December is the most wonderful time of the year they say. For some Caribbean students abroad, this period is rather a sad one. How to deal with homesickness? Two former students share their tips for all young students and their parents.
Former student Claudio Fray knows what it feels like. “I cried,” he says. “I celebrated Christmas all alone the first time in the Netherlands. It was very confrontational.”
“If you’re – unwillingly – nowhere on Christmas Day, what does that really mean? You can be sad and angry, but from now on you can also decide: I am going to build a network of people and friends in the Netherlands that I like! This is a mindset that has brought me a lot.”
Fray (28) is now a ‘growth hacker’ at Sprints & Sneakers. He helps entrepreneurs develop their leadership skills and gives advice on how companies can expand their network.
‘The sadness is a price we pay for loving people’
“The worst thing you can do is suppress your feelings. Go have a good cry,” says Fray. “It’s your transition period; you have to build your life in the Netherlands. But at the same time, look at it as the ultimate opportunity to get to know new people and different cultures. That is really something to look forward to, because it will make you grow as a person.”
“Of course. It’s definitely not a nice feeling that you’re all sad, because your missing your loved ones and the island. That’s the price of love. It’s sometimes good to realize how beautiful that actually is. And therein lies the Christmas spirit: gratitude.”
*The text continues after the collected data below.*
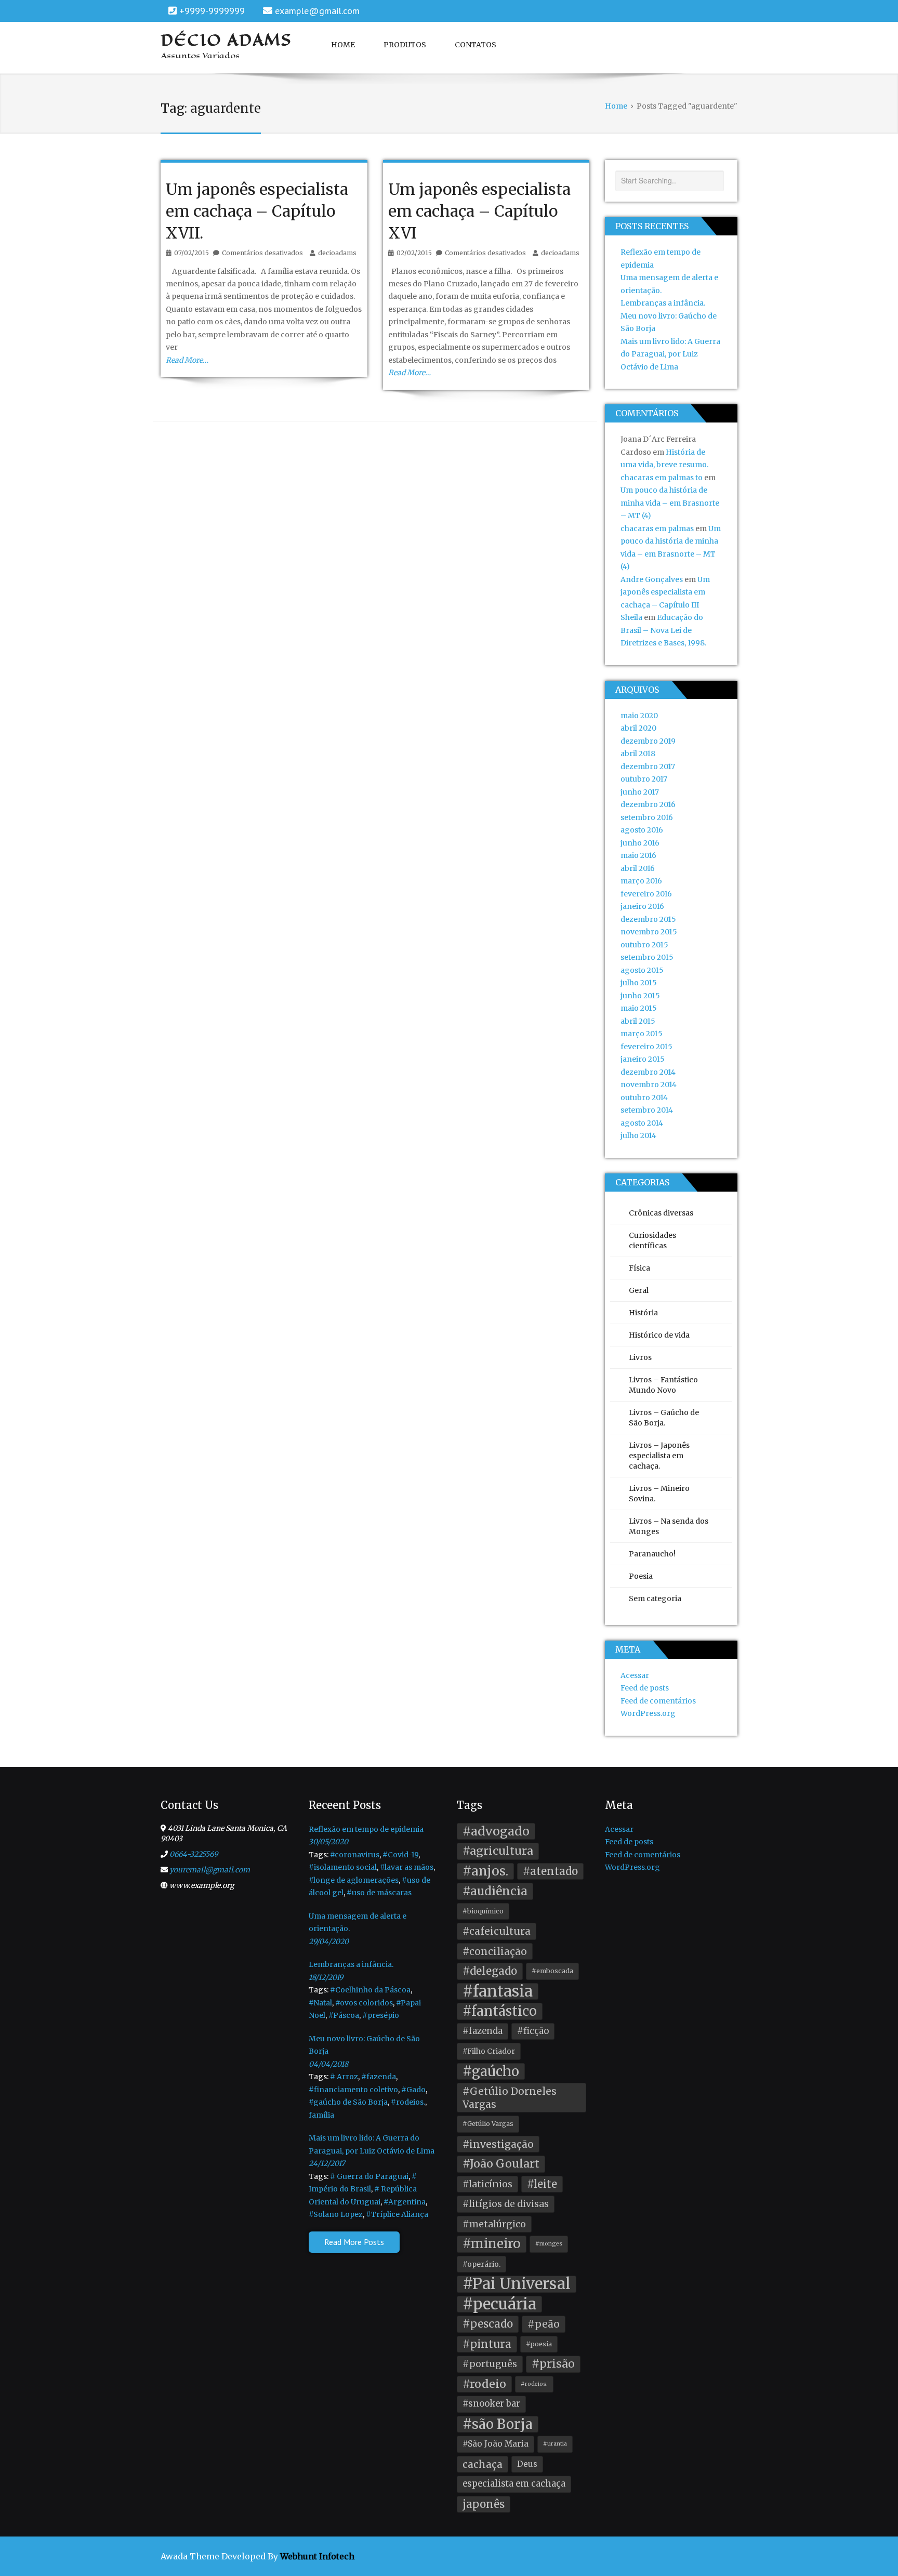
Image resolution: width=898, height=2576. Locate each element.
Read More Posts (354, 2242)
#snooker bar (491, 2403)
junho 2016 (639, 843)
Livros (640, 1357)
Solange didn’t celebrate Christmas on her island for 10 years
Solange Wilson (32) has not celebrated Christmas on Saba for ten years. She has left her beloved island to study Communication Sciences; today she is a team leader at an international company. “The most important lesson I learned is that it doesn’t have to matter where you are in the world right now, you can decide for yourself where home is. This is a matter of the right mindset indeed.”
“What I still remember from my time as a student, is that many of our students rely on parents and relatives to pay for expensive tickets. And parents would rather not have their child have a part-time job, like other international students. For many young people, this is bad for their development. In addition, the question arises: is it really that smart to go to the Caribbean in December, while important exams are awaiting you at the beginning of January?”
“Parents think they are helping their child abroad by easing their pain. But should really ask ourselves if this is the way to get a young adult to become independent. And why would you make your parents pay double for airline tickets? With that all that money, you could have real quality time with them in summer.”
“What I’m saying might sound harsh to a lot of young people and parents,” says Wilson. “But this world is very hard. The greatest gift you could give yourself this Christmas is to decide – from the bottom of your heart – that you will become self-reliant. Being more self-confident, being able to control your emotions and to solve problems better.”
‘Ask for that one family recipe!’
For the holidays, Wilson is making all kinds of Caribbean snacks, such as Johnny Cakes. “I put on some good music and we’ll dance and have a good laugh. Wherever you are in the world right now: just bring that lovely Caribbean feeling to your place.”
“And I understand very well that you want to be with family around Christmas. But,” she says laughing, “ten years ago, those times were much more difficult. In these modern times with video calling and good quality internet, you could very easily have real quality times with your loved ones abroad.”
“The golden tip: go ask for that one family recipe you wish you had. Get the ingredients and make that video call, so you can finally make that Johnny cake, pastechi, black cake or whatever – yourself. This is also a way to become more independent. And, you’ll make memories that you will cherish for the rest of your life.”
‘It’s so interesting to ask this question’
Not so lonely? ”Well, you could really make a difference for someone else”, says Claudio Fray. “At my work, we asked each other: how do you actually celebrate Christmas? It was so interesting to ask that question, because you learn to not lose sight of people at the most important moments.”
“You don’t have to be alone at Christmas,” he says. “If you’d only realize that people really want to mean something to others, especially during Christmas time. Think of the fellow students and people at work.”
Solange Wilson wholeheartedly agrees. “If you’re wondering if someone might be alone around the holidays, just go and check on them. Read between the lines.”
“If I would say last minute to my people: hey, this person is celebrating Christmas alone! Can they come too? You’ll hear them saying immediately: ‘yes, of course!’. People want to help each other, but you have to dare to raise your hand, too.”